Performance Fees Remain Unpopular Among Funds

In most cases, performance fees for mutual funds are not worth the headache. That appears to be the conclusion of the majority of mutual fund firms as they overwhelmingly reject the idea of linking management fees to fund performance.

Performance fee arrangements -- basing the fee a fund company receives on the fund's success in beating an investment benchmark -- subjects mutual fund companies to increased uncertainty about revenues. The arrangement also creates the need for additional compliance to ensure that a firm or manager does not take outsized risks to increase compensation, according to industry observers and executives.

The reward for these efforts is investor indifference, executives and observers say. Investors for the most part care about performance, not performance fees.

The market does not reward fund advisers for adopting performance fees, said Charles Trzcinka, a professor of finance at the State University of New York at Buffalo. "Investors are not going to choose a mutual fund on the basis that the adviser has a performance incentive."

Shareholders in the Destiny I and Destiny II funds of Fidelity Investments of Boston seemed to confirm the view that investors do not strongly favor performance fees. In a proxy vote in June, the funds' shareholders approved a Fidelity proposal to gradually eliminate performance fees and adopt a charge that does not vary based on performance. Fidelity, which based its proxy votes on the amount of assets a shareholder owns, reported that shareholders representing approximately 83 percent of the assets in each fund voted in favor of dropping performance fees.

Even professional advisors who pay particular attention to fund expenses find that performance fees are not the crucial factor in making investment decisions. Louis Stanasolovich, president of Legend Financial Advisors of Pittsburgh, said the existence of performance fees was among the last factors he considered.

Performance fees are not a requirement for either low cost or favorable performance. TIAA-CREF Mutual Funds of New York, for example, are known for both their low expenses and generally good performance. Nevertheless, the firm, which is operated as a non-profit organization, does not use the fees.

Dennis Foley, vice president in charge of mutual funds and annuities for TIAA-CREF, said that performance fees at TIAA-CREF motivate individual portfolio managers. Adopting performance fees for the funds themselves, however, runs the risk of increasing fund expenses, Foley said. That is inconsistent with TIAA-CREF's emphasis on low costs, he added.

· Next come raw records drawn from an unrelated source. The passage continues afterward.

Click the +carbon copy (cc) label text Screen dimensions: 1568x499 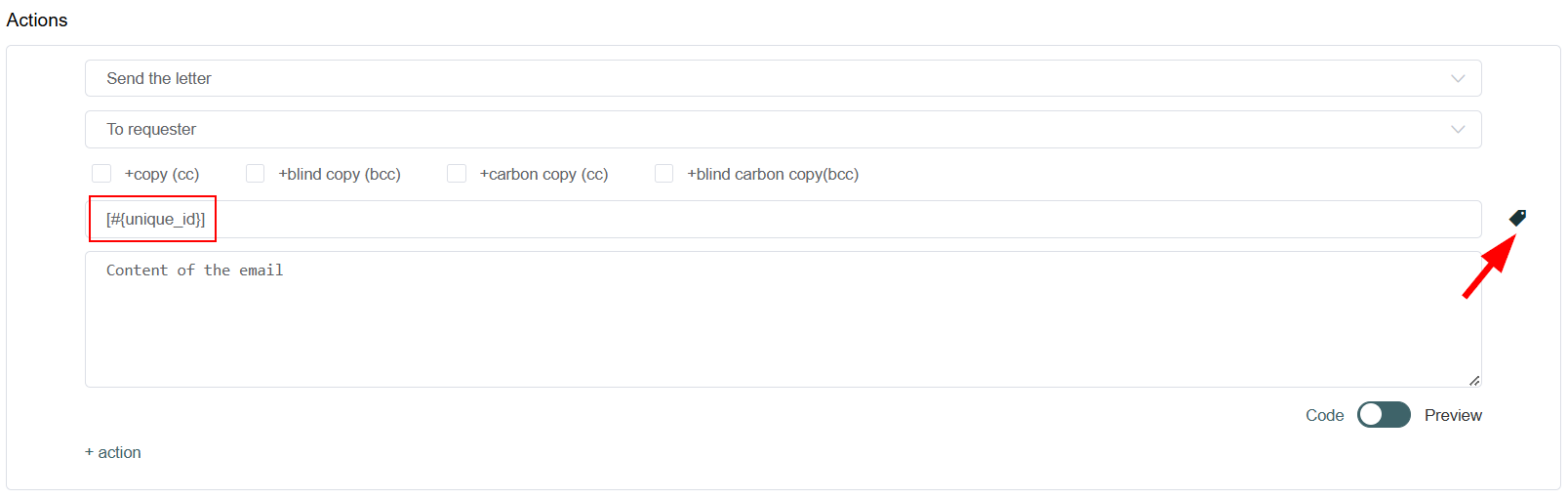point(543,174)
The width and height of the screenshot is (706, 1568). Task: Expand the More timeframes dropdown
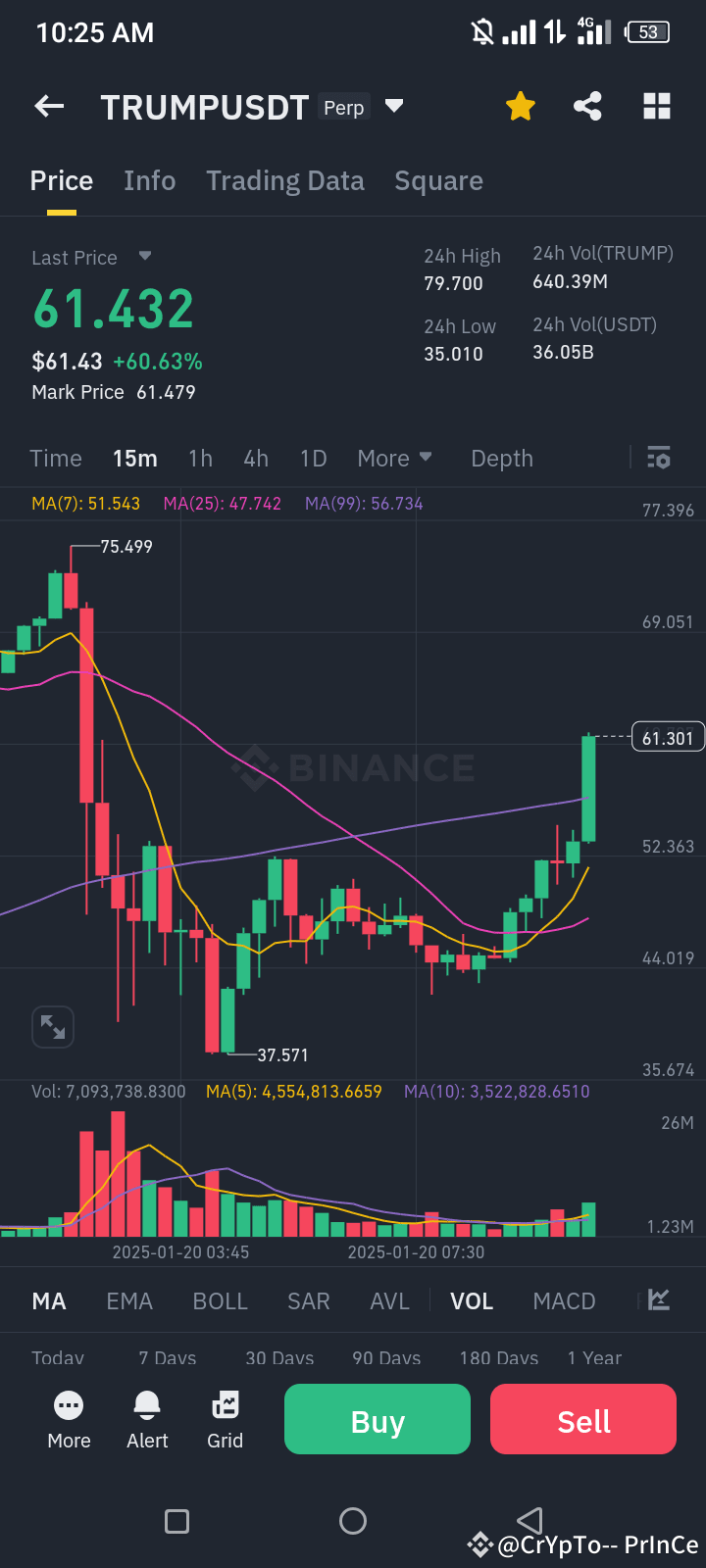coord(395,458)

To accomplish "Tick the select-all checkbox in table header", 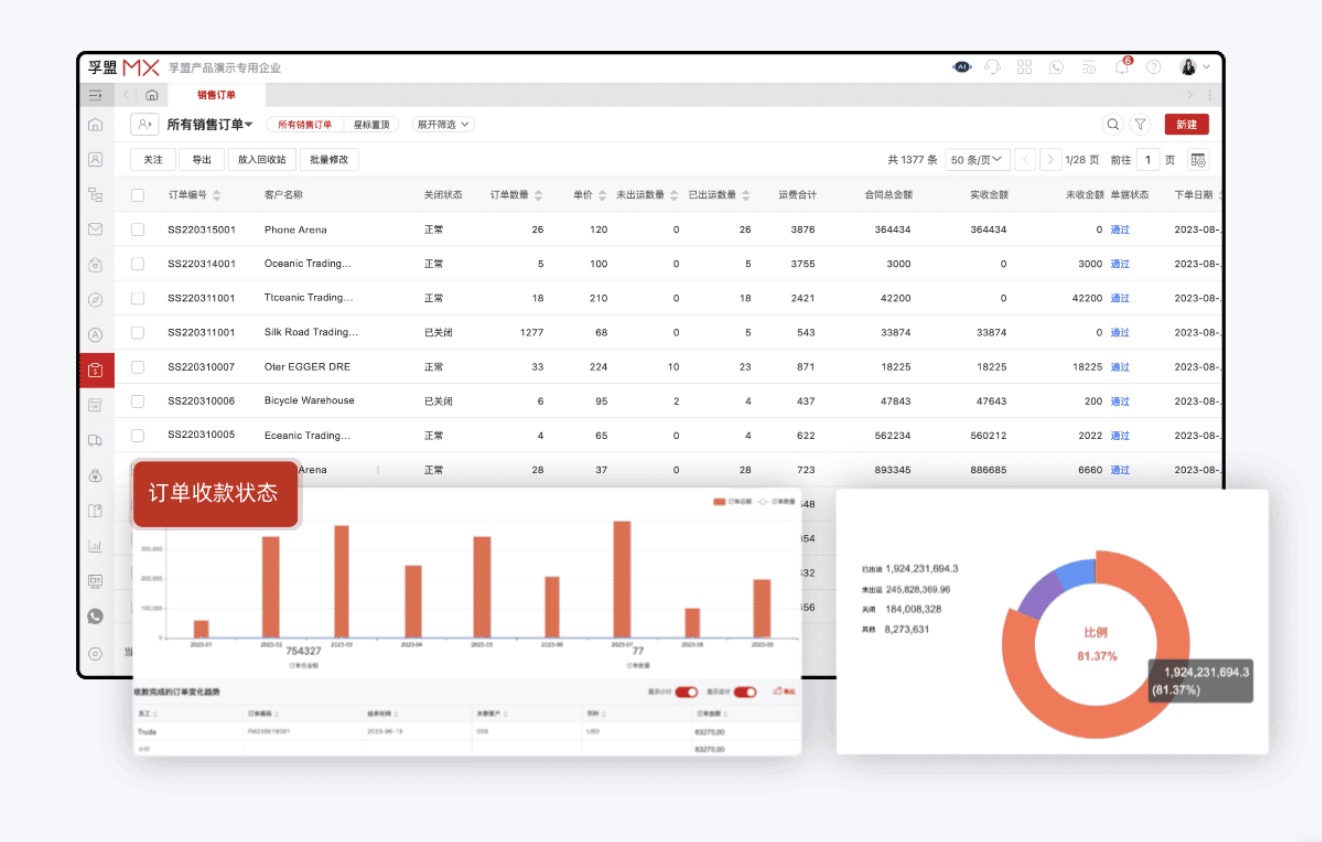I will coord(138,195).
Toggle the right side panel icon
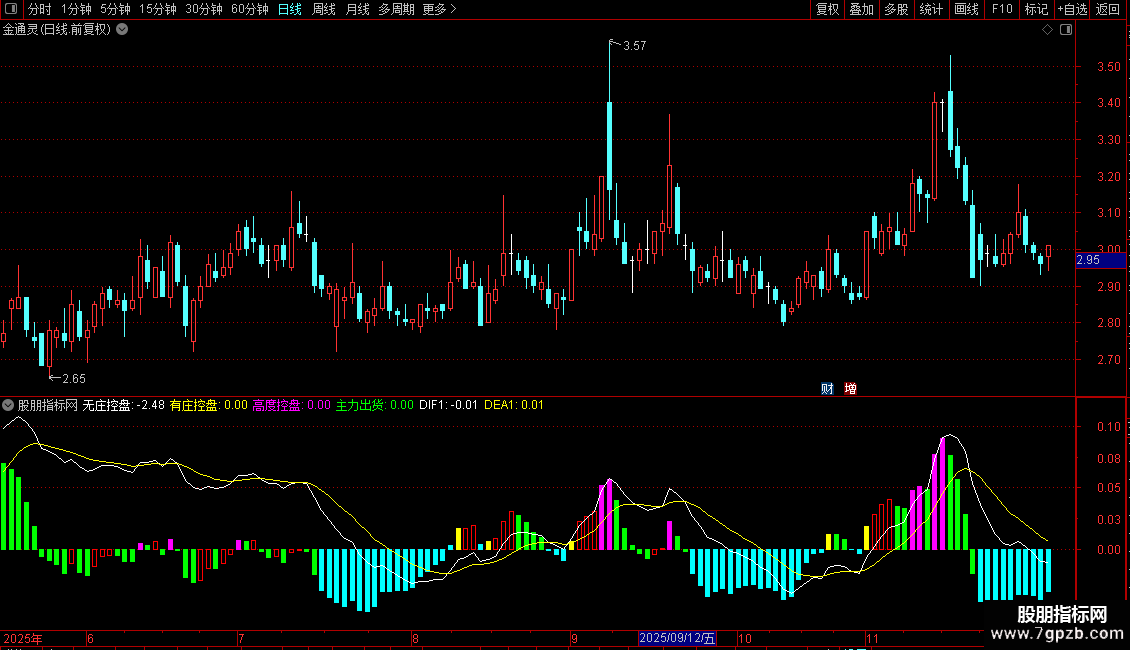The width and height of the screenshot is (1130, 650). 1066,30
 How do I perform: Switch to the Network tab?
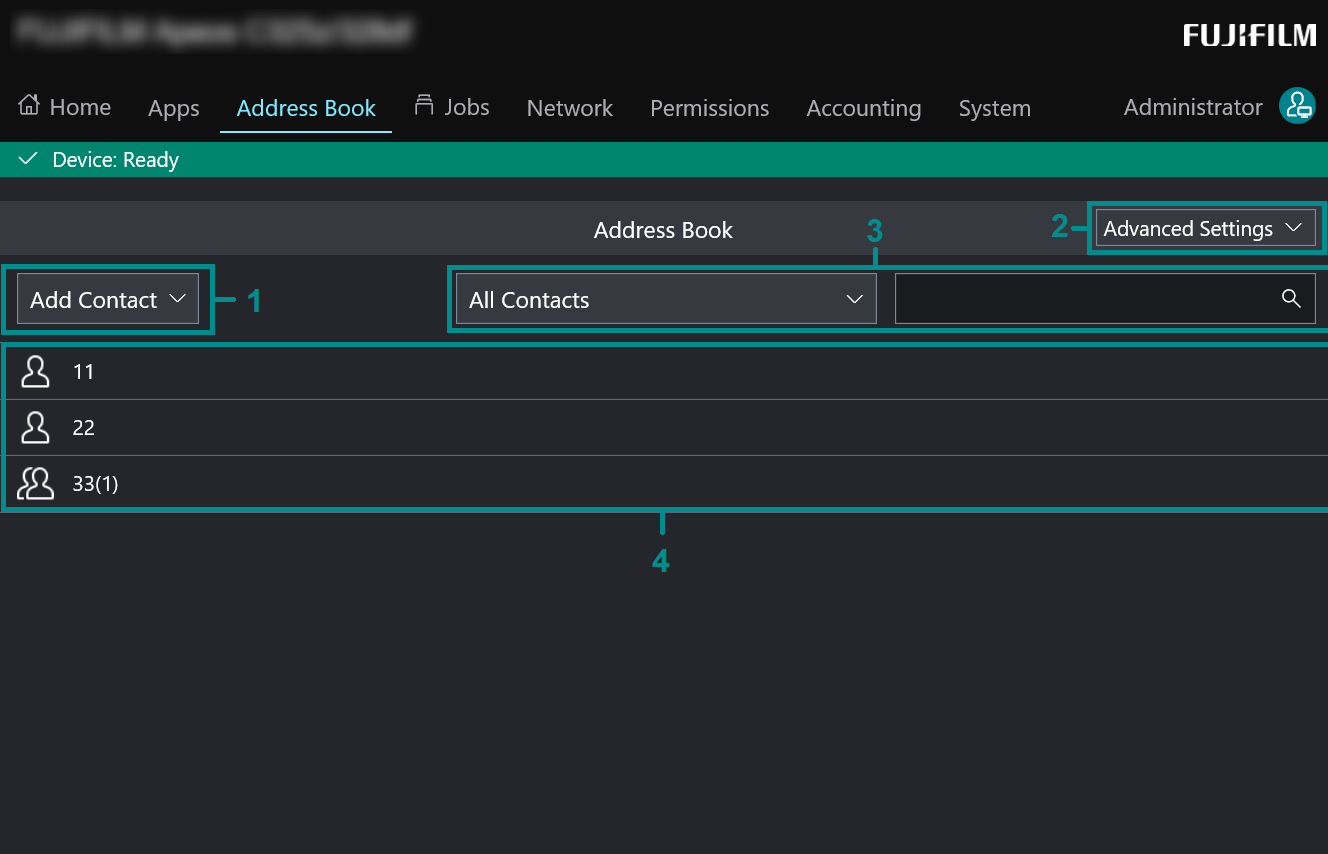(569, 108)
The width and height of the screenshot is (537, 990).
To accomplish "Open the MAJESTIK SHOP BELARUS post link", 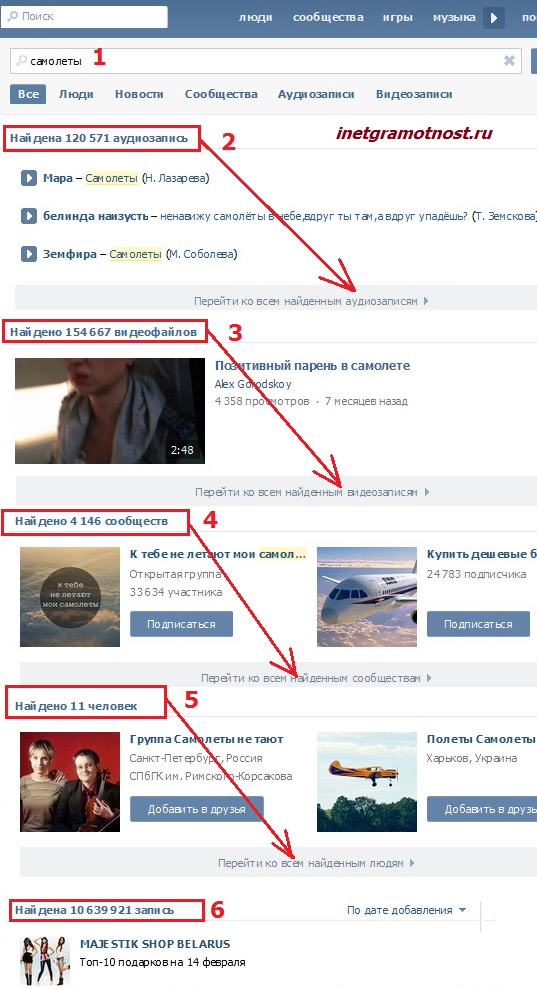I will [x=155, y=944].
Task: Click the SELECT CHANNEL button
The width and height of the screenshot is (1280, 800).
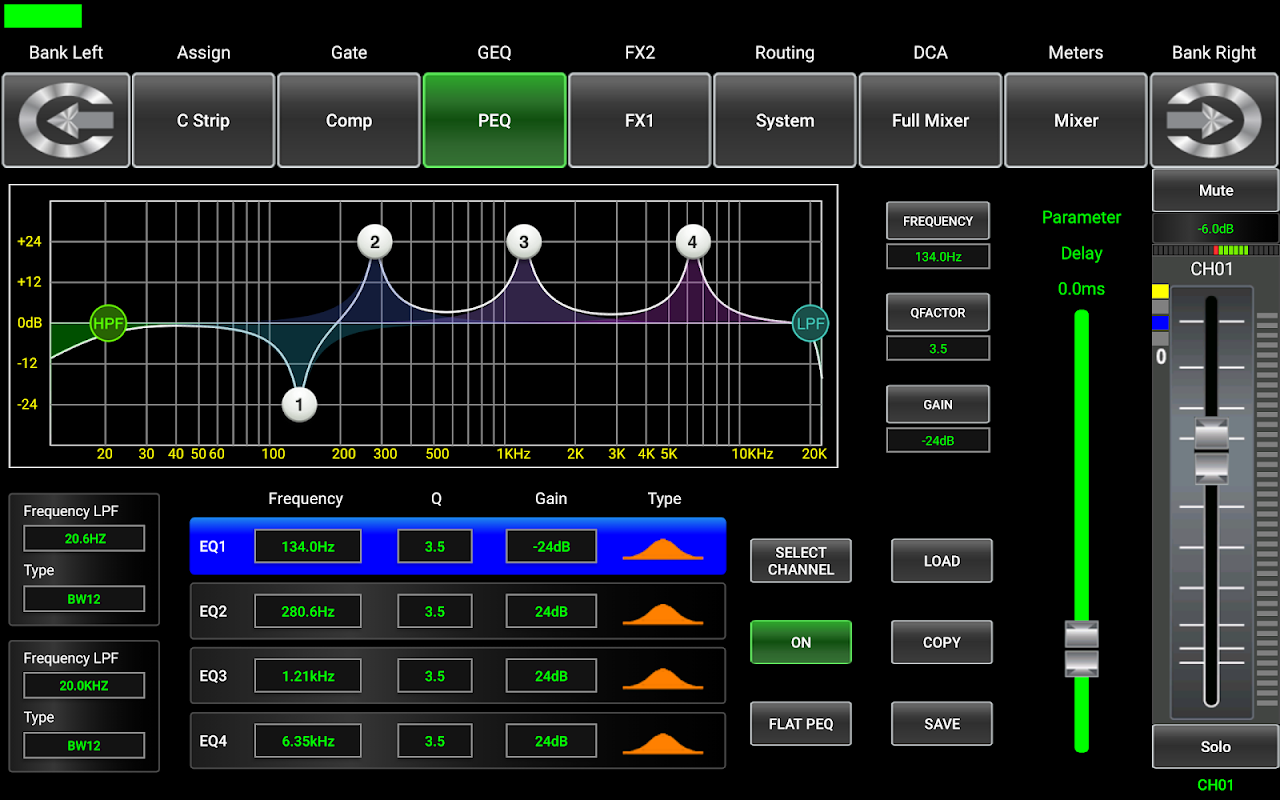Action: [800, 561]
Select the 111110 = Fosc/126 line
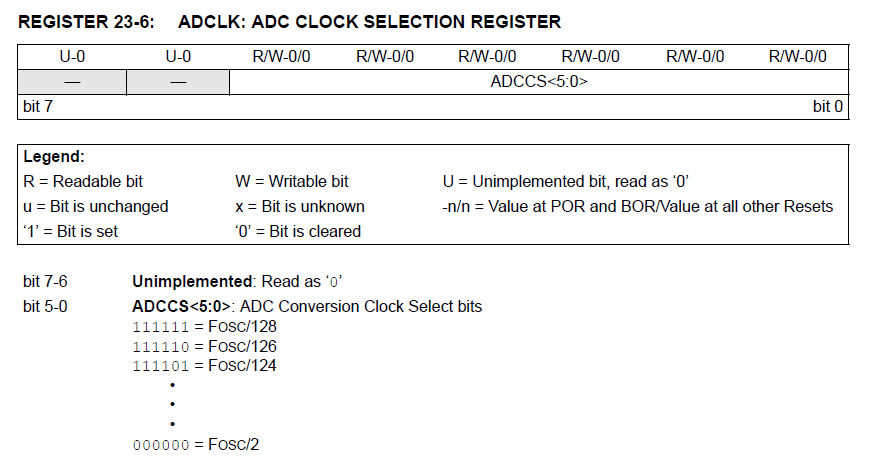Viewport: 872px width, 470px height. point(204,346)
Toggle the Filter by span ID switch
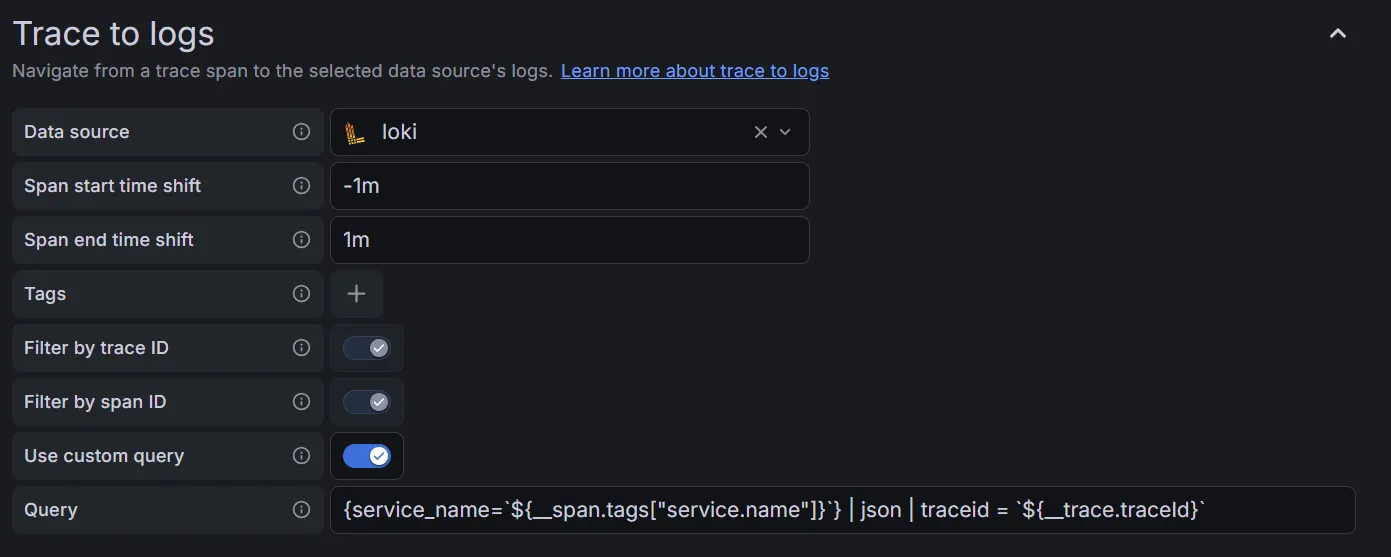Image resolution: width=1391 pixels, height=557 pixels. coord(367,402)
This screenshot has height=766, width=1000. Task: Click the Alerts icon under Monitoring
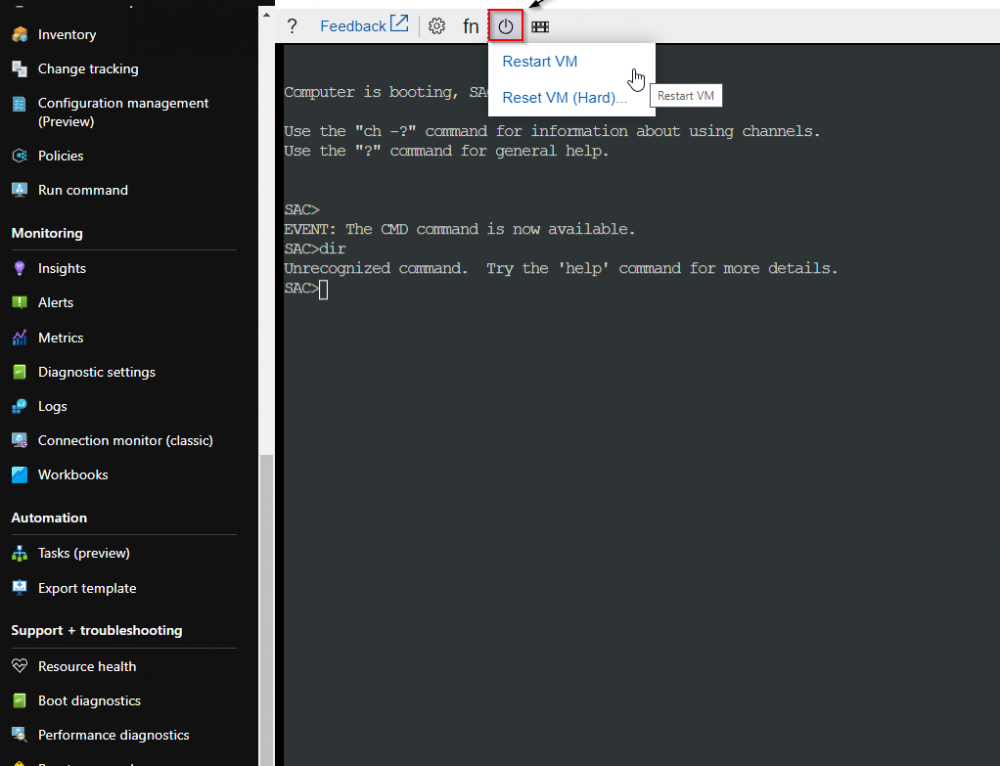pyautogui.click(x=20, y=302)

The fund industry seems to have noted investor indifference to the performance fee issue. Currently, about two percent, or 163 funds, of the total of 13,343 open-end funds use performance fees, according to fund tracker Lipper Analytical Services of Summit, N.J. That total is down from 2.5 percent in 1994, according to Lipper.

The relative unpopularity of performance fees in the industry has not stopped some fund groups from advocating their use. The Vanguard Group of Malvern, Pa., is an outspoken proponent of the fees.

And Fidelity, despite the switch in charges on the Destiny funds, still has more than $250 billion in assets under management in 33 funds subject to performance fees, reported Jessica Catino, a Fidelity spokesperson. "We believe (performance fees) align shareholders' interests with our own interests," Catino said.

That is the consistent argument of performance fee proponents. American Express Funds of Minneapolis, for example, recently proposed adding performance fees to 11 of its funds. Shareholders approved that proposal in late June.